Veilance Nomin. The most expensive backpack I ever bought. Also the best one.

Gazelle Van Staed. A new bicycle.

Best Workshop
I finally did the letterpress workshop by p98a and it was really nice. Erik Spiekermann himself was there and participating. I really like analog print. It has character. No matter how thoroughly you cover the letters with color, you still see the texture of the wooden type, which in some cases is something like a hundred years old and has printed so many posters before.

Best music
The album “Runway Markings” by Okta Logue. I was on their concert in Berlin and it was my concert-highlight of the year. I’m always shocked that they are not way more famous.

Best talk
I attended the Web3 Summit this year and it was great. My favorite talk was the fireside chat with Gavin Wood (my boss).

I discovered Huel this year, it’s a a nutritionally complete powdered food.

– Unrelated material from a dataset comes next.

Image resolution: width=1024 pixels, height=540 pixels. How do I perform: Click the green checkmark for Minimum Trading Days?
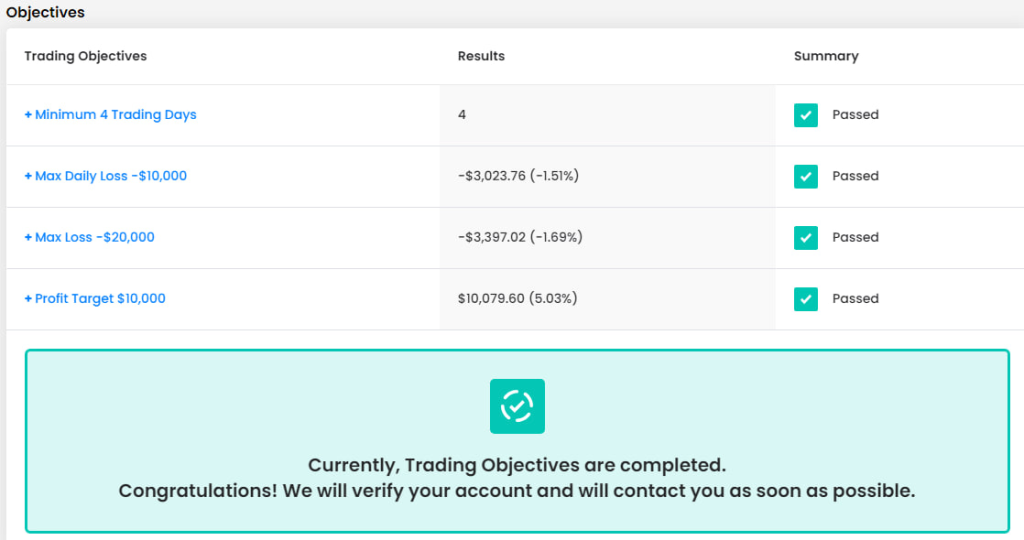[x=806, y=115]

The powder is created from finely grounded oats, linseeds, etc. and contains everything which your body needs (at least to the state of what science knows currently).

I was always extremely skeptical of Soylent (a similar product), but my opinion changed this year, mostly because of the way Huel marketed it’s product. So for me it’s not about stopping cooking or properly eating altogether (in fact I love to cook). It’s about these occasions where you just don’t have time (or motivation) to eat some proper food and would usually eat something unhealthy, get a pizza or some junk food. Then it’s a way better idea to consume a nutritionally rational shake.

Things which stuck
At my current company we have a Head of security, whose job (among others) is to make sure everybody is on the same page regarding security practices. As part of this he does an afternoon-long on-boarding session with every new team member. One thing which stuck with me was that I hadn’t previously realized how big of an attack vector it is to have the mobile phone number of a person. This is because it’s easy to get a SIM card for an arbitrary phone number. Many services have a fallback feature where if you get locked out of an account they use your mobile phone number to send you a new password — which is a big attack vector. So it made me think twice about leaving my number with people/services.

Presentation Ideas
There was a talk at W3S by Rob Habermeier which he structed corresponding to acts in a theatre play: The Motive, etc..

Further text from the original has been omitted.